Slide deck for last week's workshop on sustainability and public procurement
As promised, you can find the (edited) slide deck for my workshop on sustainability in public procurement here. They have been edited to make a bit more sense by themselves and a I also took out a couple of slides pertaining to a work-in-progress from colleagues at CBS.
It went well despite me not having enough time to cover all that I wanted, but that is fine since the audience was very mixed and I felt the need to give a grounding on what public procurement rules are and how they work in broad strokes.
The essential of my view is that a broad stroke transition to mandatory sustainable procurement objectives is misguided and probably in breach of the principle of proportionality as well.
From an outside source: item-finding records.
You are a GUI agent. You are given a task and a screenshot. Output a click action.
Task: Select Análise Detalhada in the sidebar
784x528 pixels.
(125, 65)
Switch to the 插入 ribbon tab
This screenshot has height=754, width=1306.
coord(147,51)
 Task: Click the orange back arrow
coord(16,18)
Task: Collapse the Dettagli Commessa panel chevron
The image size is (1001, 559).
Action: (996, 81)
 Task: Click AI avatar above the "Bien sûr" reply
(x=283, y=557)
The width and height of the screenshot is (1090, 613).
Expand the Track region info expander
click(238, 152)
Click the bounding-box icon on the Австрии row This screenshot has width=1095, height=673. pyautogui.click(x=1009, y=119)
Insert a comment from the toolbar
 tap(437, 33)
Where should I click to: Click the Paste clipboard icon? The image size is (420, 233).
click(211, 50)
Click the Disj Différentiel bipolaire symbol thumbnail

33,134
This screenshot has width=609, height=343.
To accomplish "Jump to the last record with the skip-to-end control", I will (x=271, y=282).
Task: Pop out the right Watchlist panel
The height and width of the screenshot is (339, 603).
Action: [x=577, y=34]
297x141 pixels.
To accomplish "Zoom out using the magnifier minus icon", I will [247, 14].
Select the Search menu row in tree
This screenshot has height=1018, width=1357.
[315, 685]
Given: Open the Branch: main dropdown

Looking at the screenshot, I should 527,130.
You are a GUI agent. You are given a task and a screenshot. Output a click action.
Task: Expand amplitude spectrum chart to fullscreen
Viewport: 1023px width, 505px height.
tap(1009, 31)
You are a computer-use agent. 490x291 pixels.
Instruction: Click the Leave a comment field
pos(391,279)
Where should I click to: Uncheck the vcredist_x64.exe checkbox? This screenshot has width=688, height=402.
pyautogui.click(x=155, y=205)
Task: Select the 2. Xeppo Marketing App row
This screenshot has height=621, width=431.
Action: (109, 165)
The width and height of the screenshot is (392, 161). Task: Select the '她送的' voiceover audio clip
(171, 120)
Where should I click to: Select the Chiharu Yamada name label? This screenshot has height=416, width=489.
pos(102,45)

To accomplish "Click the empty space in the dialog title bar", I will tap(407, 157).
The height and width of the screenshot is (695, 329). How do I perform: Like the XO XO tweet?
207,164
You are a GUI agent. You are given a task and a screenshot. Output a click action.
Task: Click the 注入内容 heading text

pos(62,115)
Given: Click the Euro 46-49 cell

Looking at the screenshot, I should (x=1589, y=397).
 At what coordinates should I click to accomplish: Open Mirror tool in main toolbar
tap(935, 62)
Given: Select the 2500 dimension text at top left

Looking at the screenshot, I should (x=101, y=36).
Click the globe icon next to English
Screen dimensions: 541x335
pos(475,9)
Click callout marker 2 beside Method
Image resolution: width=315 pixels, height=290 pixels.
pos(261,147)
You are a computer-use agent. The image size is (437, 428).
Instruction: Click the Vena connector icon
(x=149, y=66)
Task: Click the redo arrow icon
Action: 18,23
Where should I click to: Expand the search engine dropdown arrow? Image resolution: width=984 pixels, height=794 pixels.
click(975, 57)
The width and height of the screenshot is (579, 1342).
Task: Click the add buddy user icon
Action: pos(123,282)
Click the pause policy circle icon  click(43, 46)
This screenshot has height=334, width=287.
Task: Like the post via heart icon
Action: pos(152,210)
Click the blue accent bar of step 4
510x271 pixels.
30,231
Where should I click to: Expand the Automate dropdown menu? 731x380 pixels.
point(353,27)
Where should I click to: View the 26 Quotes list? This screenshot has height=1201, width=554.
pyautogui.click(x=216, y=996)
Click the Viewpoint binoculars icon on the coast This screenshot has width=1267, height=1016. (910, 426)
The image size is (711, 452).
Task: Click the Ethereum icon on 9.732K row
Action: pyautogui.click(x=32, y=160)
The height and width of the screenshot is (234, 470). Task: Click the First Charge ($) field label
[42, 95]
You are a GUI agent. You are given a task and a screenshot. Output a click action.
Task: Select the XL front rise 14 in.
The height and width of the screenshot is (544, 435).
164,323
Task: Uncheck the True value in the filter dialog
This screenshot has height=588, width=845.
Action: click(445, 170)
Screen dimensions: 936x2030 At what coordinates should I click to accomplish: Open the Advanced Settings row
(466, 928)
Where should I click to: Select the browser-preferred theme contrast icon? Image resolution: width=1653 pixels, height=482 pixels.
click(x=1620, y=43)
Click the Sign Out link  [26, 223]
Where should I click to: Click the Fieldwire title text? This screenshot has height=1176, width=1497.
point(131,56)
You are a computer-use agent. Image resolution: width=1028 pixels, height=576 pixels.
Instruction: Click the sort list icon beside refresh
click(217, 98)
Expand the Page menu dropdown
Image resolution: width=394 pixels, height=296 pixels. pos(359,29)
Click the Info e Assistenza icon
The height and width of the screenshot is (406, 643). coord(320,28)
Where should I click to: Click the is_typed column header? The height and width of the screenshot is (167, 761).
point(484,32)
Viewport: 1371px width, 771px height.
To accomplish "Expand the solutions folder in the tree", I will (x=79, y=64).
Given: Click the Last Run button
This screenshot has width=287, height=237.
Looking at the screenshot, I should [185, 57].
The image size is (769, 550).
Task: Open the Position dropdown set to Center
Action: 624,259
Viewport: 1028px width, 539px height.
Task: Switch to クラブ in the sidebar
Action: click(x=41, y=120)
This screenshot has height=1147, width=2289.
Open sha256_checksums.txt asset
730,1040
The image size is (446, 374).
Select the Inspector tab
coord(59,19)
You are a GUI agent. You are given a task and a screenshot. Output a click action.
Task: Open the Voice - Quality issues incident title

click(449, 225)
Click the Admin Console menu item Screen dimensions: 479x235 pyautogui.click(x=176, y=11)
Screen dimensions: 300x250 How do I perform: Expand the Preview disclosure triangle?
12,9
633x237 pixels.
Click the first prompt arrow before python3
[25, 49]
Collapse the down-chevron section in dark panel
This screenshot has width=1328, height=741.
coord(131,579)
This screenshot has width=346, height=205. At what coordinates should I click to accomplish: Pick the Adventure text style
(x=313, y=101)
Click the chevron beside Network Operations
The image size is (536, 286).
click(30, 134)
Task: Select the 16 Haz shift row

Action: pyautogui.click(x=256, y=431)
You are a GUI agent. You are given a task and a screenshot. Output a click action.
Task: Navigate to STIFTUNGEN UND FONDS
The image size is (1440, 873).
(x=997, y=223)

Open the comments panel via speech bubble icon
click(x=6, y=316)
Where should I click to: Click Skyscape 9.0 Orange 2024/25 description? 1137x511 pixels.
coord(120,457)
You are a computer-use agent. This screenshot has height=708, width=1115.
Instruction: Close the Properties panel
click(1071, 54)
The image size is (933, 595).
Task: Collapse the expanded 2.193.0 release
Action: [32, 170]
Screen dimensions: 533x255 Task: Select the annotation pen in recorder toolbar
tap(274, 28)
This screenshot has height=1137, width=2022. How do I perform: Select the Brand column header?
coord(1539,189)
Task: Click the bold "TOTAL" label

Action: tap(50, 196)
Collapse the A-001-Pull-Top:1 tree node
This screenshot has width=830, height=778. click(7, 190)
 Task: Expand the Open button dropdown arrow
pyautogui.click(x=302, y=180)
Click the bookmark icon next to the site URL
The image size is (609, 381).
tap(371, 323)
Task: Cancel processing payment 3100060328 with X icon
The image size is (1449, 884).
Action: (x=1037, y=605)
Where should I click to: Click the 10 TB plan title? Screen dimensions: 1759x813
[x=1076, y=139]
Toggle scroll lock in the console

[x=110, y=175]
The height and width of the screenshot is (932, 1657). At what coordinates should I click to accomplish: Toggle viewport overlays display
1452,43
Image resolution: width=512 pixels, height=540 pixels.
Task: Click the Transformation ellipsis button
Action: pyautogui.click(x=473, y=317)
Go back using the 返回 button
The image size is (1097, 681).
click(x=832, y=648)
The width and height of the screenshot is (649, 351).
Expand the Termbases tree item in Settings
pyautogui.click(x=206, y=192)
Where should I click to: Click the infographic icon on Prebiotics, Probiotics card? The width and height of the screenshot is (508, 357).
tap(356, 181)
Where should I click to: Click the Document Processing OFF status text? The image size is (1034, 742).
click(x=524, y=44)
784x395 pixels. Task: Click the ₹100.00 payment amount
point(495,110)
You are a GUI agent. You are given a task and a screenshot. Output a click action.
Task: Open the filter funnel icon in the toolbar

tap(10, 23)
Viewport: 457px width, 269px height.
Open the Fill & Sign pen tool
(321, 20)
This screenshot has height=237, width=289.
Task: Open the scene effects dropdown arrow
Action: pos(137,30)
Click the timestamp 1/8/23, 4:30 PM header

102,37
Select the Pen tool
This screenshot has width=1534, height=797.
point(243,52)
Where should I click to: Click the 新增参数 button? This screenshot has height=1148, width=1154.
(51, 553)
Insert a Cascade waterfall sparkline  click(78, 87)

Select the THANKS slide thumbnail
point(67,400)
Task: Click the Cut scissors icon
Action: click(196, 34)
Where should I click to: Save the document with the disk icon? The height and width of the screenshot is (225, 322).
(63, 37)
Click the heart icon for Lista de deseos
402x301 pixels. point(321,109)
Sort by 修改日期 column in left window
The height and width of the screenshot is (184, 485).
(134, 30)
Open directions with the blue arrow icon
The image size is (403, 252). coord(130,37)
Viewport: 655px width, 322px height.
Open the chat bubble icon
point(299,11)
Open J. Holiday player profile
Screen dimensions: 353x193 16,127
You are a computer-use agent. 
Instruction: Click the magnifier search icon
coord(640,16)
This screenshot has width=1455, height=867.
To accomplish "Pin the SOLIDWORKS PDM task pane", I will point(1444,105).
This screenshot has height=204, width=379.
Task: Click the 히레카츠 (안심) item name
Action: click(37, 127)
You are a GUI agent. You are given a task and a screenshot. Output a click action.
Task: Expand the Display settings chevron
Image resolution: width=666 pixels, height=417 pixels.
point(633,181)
These are ideas I will be exploring in more detail in the upcoming months.
The discussion with Miguel Raimundo was enlightening as always. We agree in a lot of things and he pushed back in some of my radical views. He also made a very good point about my description of the current status of green procurement as voluntary, stating in some instances it is not voluntary at all. He is indeed right and the reason why I referred to its current nature as voluntary is two fold: firstly, because how it is set in general in Directive 2014/24/EU; secondly, because that is the discourse of the green procurement maximalists, ie that it is not mandatory enough with the 'discourse is changing' in this regard. I simply decided to take my discussion to their field of battle.